**WHAT YOU ARE ASKED TO DO:** Restate the full set of records exactly, without adding or dropping a word.

Saved data entries:
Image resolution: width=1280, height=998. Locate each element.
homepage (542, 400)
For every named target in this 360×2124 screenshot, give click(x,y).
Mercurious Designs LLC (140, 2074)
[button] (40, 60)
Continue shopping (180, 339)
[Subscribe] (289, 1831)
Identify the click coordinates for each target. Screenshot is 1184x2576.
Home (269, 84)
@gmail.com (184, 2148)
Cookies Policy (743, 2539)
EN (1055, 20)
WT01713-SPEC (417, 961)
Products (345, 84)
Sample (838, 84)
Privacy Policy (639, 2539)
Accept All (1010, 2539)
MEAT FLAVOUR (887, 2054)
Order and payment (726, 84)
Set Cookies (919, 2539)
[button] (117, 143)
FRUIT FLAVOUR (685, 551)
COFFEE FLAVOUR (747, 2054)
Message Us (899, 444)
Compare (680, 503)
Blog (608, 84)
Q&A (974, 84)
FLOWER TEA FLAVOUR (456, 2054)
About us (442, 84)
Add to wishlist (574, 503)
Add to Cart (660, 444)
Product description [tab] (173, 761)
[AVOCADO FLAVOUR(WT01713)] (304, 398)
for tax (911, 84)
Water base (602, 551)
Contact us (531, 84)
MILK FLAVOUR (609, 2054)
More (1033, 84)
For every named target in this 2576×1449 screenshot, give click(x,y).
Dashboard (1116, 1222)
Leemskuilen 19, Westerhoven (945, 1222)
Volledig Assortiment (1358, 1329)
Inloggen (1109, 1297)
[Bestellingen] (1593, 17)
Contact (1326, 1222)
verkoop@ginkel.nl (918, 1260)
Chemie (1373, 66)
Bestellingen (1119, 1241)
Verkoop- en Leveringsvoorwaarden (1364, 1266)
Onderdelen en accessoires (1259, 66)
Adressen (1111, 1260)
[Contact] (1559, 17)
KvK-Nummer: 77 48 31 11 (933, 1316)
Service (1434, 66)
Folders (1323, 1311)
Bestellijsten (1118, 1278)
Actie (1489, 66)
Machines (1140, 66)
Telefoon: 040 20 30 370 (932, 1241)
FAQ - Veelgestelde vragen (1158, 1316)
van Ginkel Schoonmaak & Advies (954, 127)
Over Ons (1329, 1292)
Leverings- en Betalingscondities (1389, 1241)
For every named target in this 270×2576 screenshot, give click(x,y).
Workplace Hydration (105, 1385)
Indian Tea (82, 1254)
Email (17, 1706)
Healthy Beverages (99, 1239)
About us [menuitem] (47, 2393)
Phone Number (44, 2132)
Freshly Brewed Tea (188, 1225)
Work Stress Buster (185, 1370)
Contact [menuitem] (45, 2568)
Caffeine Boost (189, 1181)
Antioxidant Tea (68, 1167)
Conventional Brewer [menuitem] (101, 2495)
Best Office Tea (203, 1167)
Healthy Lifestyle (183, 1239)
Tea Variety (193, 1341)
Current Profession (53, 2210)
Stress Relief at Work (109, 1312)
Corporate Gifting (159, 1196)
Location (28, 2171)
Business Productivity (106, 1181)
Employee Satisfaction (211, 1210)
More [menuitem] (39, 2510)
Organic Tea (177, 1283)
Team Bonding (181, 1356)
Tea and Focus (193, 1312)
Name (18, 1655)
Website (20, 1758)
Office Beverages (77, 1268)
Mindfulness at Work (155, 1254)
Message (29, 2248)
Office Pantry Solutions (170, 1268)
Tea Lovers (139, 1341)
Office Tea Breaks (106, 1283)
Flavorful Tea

**OUTPUT OF THE TASK:**
Image resolution: width=1280, height=998. Locate each element.
homepage (542, 400)
For every named target in this 360×2124 screenshot, give click(x,y).
Mercurious Designs LLC (140, 2074)
[button] (40, 60)
Continue shopping (180, 339)
[Subscribe] (289, 1831)
Identify the click coordinates for each target. Screenshot is 1184x2576.
Home (269, 84)
@gmail.com (184, 2148)
Cookies Policy (743, 2539)
EN (1055, 20)
WT01713-SPEC (417, 961)
Products (345, 84)
Sample (838, 84)
Privacy Policy (639, 2539)
Accept All (1010, 2539)
MEAT FLAVOUR (887, 2054)
Order and payment (726, 84)
Set Cookies (919, 2539)
[button] (117, 143)
FRUIT FLAVOUR (685, 551)
COFFEE FLAVOUR (747, 2054)
Message Us (899, 444)
Compare (680, 503)
Blog (608, 84)
Q&A (974, 84)
FLOWER TEA FLAVOUR (456, 2054)
About us (442, 84)
Add to wishlist (574, 503)
Add to Cart (660, 444)
Product description [tab] (173, 761)
[AVOCADO FLAVOUR(WT01713)] (304, 398)
for tax (911, 84)
Water base (602, 551)
Contact us (531, 84)
MILK FLAVOUR (609, 2054)
More (1033, 84)
For every named target in this 2576×1449 screenshot, give click(x,y).
Dashboard (1116, 1222)
Leemskuilen 19, Westerhoven (945, 1222)
Volledig Assortiment (1358, 1329)
Inloggen (1109, 1297)
[Bestellingen] (1593, 17)
Contact (1326, 1222)
verkoop@ginkel.nl (918, 1260)
Chemie (1373, 66)
Bestellingen (1119, 1241)
Verkoop- en Leveringsvoorwaarden (1364, 1266)
Onderdelen en accessoires (1259, 66)
Adressen (1111, 1260)
[Contact] (1559, 17)
KvK-Nummer: 77 48 31 11 (933, 1316)
Service (1434, 66)
Folders (1323, 1311)
Bestellijsten (1118, 1278)
Actie (1489, 66)
Machines (1140, 66)
Telefoon: 040 20 30 370 (932, 1241)
FAQ - Veelgestelde vragen (1158, 1316)
van Ginkel Schoonmaak & Advies (954, 127)
Over Ons (1329, 1292)
Leverings- en Betalingscondities (1389, 1241)
For every named target in this 270×2576 screenshot, give click(x,y).
Workplace Hydration (105, 1385)
Indian Tea (82, 1254)
Email (17, 1706)
Healthy Beverages (99, 1239)
About us [menuitem] (47, 2393)
Phone Number (44, 2132)
Freshly Brewed Tea (188, 1225)
Work Stress Buster (185, 1370)
Contact [menuitem] (45, 2568)
Caffeine Boost (189, 1181)
Antioxidant Tea (68, 1167)
Conventional Brewer [menuitem] (101, 2495)
Best Office Tea (203, 1167)
Healthy Lifestyle (183, 1239)
Tea Variety (193, 1341)
Current Profession (53, 2210)
Stress Relief at Work (109, 1312)
Corporate Gifting (159, 1196)
Location (28, 2171)
Business Productivity (106, 1181)
Employee Satisfaction (211, 1210)
More [menuitem] (39, 2510)
Organic Tea (177, 1283)
Team Bonding (181, 1356)
Tea and Focus (193, 1312)
Name (18, 1655)
Website (20, 1758)
Office Beverages (77, 1268)
Mindfulness at Work (155, 1254)
Message (29, 2248)
Office Pantry Solutions (170, 1268)
Tea Lovers (139, 1341)
Office Tea Breaks (106, 1283)
Flavorful Tea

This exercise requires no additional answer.